|[ 1883 April, 17 ]||Letters
|[Alexandria] 17 April 1883
|My dear Constantine,
I am in receipt of both your letters, say 8th and 12th instant: for the contents of which I thank you exceedingly. Your last letter however has given me some anxiety, as to the miscarriage of my letter 3rd instant to mother, covering a remittance of £ 10: but on the assurance of the Post Office that the packet was duly and safely forwarded, I trust to hear by next mail that it has eventually reached your hands. ¯ Méry’s verses are nice and witty: and your translation of Boileau’s is very artistic: you can write beautifully when you please ¯ I mean verse, for your prose is unexceptionally good. ¯ Nothing more has transpired about Hassan Bey Mahmoud’s visit to Constantinopoli: it may not come off. ¯ Tell mother that Nubar pasha’s claim is for his house in town, also that there is no foundation in the report that the Sinadinos or the Banque Générale have anything to do with the Egyptian loan ¯ Colvin was and is in treaty with the London Rothschilds ¯
At Zervudachi’s Ball all the Greek community was present, and all the Greek “jeunesse dorée” (!!) Glimenopulo, Psathy, Dondia etc etc.

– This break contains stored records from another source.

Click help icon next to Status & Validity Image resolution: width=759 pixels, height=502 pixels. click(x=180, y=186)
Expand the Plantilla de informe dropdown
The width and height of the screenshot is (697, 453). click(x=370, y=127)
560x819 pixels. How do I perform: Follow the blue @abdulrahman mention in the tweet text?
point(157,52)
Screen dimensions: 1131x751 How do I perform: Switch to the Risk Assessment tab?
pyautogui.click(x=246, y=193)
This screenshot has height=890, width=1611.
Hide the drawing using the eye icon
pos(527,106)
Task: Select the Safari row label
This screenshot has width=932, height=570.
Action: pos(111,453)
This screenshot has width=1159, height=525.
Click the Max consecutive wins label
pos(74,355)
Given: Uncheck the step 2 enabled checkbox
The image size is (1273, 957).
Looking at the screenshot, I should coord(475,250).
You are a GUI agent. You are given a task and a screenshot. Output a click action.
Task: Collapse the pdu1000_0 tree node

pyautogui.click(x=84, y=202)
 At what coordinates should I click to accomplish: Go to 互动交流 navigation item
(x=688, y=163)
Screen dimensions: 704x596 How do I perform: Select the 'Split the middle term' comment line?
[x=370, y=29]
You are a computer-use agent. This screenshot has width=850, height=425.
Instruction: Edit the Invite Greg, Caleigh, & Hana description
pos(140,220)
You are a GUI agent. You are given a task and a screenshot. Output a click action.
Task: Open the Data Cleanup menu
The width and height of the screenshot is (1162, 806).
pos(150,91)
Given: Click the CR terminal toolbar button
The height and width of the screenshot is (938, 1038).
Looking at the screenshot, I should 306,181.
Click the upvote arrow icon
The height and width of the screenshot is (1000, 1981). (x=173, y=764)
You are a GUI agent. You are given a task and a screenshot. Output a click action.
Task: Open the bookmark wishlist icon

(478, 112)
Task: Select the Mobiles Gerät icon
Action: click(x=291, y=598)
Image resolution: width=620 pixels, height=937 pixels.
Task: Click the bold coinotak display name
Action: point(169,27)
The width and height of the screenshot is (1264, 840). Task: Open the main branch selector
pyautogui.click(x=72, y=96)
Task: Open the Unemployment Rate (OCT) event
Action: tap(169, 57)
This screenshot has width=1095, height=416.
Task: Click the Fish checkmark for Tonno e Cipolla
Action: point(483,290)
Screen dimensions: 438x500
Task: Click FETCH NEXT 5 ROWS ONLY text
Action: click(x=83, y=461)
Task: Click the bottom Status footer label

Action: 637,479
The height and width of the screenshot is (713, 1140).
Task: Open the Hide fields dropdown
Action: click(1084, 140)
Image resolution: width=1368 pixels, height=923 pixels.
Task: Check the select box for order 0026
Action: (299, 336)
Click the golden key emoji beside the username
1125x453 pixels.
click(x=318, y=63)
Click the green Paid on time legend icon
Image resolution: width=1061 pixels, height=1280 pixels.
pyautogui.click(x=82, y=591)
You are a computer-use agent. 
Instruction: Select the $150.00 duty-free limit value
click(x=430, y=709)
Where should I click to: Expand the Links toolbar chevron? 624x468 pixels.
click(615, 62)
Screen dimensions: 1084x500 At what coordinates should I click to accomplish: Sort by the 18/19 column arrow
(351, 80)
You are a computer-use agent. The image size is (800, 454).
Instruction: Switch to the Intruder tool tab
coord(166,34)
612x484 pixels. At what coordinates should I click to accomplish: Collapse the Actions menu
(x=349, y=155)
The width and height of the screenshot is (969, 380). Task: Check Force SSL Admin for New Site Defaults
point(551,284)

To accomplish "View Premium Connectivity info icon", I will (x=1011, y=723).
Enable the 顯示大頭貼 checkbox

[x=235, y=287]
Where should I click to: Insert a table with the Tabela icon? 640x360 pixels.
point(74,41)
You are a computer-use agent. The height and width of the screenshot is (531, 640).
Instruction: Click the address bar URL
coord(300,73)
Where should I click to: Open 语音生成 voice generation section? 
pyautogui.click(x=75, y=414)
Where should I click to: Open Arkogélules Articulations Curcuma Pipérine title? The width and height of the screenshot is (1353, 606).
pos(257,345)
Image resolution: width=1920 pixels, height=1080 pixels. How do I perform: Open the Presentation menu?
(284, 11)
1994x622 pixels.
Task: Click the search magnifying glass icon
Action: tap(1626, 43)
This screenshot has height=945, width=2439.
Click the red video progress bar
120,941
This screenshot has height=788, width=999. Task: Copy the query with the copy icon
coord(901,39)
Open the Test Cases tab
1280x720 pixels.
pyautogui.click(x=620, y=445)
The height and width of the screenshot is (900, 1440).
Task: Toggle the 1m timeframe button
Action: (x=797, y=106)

Do you remember anyone of the name of Callicles in Greek history? if so, would you oblige me by giving any particulars about him that may exist in your memory? A venomous article against Gladstone has lately appeared in Blackwood’s Magazine, and the hero of English liberties is ridiculed in every possible way under this name of Callicles: hence my enquiry ¯
Pray excuse this hurried letter, but today is a mail day and I am up to my Eyes in work.
Give my best love to Alexander and Paul
And believe me
P.S. I shall send you a translation in Greek of the extract about Mahomet by the Russian boat on Friday.